To answer AliB's comprehensive comments below (all appreciated by the way):

Yep you ticked the usual boxes... But HAVE you REALLY.


Double glazing. Yeah. BUT. Are they shutting tight (clue; hear traffic and wind? There's a gap in the seal). Argon filled units? Quality of thermal breaks in the frame (especially if aluminium)? Cold bridging via trickle vents in frame vs sash. Cavities closed and insulated around the frame? Same goes for doors and bifolds/patios etc. especially Juliette doors as they usually leak air between the two doors.
We have Double Glazing - around 25 years old - we have a couple of blown panes, and the exterior glass to frame seals are not great any longer - perished. We have a very solid wooden front door in a wooden frame with smallish single pane glass at the side - don't really want to fit a uPVC door, but appreciate the single pane glass panel is not great


Guess what. My 5yr old windows had all these issues.

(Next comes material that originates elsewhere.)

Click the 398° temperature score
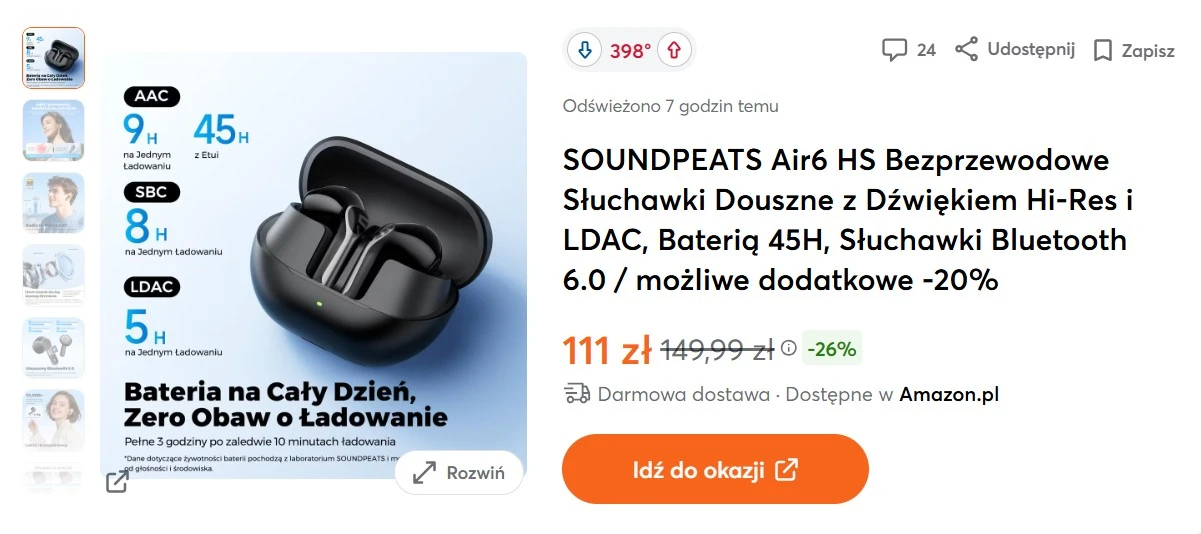Viewport: 1201px width, 534px height. point(630,50)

Just replaced the lot (long story) with extreme scrutiny on the fitting and closing the cavities and insulation around the reveals (never trust fitters to do this). Difference is very noticeable. Also ditched those pesky trickle vents as I had MVHR so can still comply with building regs.
Most of our older Double Glazing units don't have Trickle Vents, but the newer ones fitted more recently in our Kitchen Conversion does - they remain firmly closed!! No comment on the way they were fitted, but I guess from your experience not the best!

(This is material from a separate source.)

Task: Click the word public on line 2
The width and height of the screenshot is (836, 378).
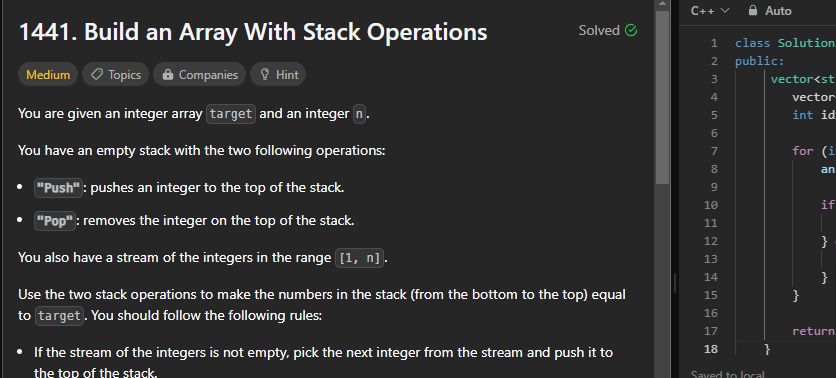Action: 757,61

Attic insulation. What's the eave ventilation like?...is it letting a gale blow through up there? If you have Tyvec breather membrane under the roof tiles its probably over-ventilated. Any Dormas? Guarantee the nooks and crannies will be missing insulation.
Well - we had the standard yellow glassfibre sh1te about 10mm, but about 7/8 years ago we were approached by one of these Insulation Companies on behalf of the Govt and had deep wool insulation fitted for free (having young kids helped!) - which made a MASSIVE difference to the house warmth - really noticeable - the insulation fitters fitted polystyrene wedges between the tar sheets against the tiles, they said this was mandatory for good ventilation, however you can see daylight through parts the eaves etc when crawling around in the loft, the attic is always very cold (as you'd expect). We have no insulation bwteen floors (ie downstarrs ceiling/upstairs floor) and given the difference in warmth the attic insulation made, always wonder what difference insulation would make here, but what a massive job to retro-fit!!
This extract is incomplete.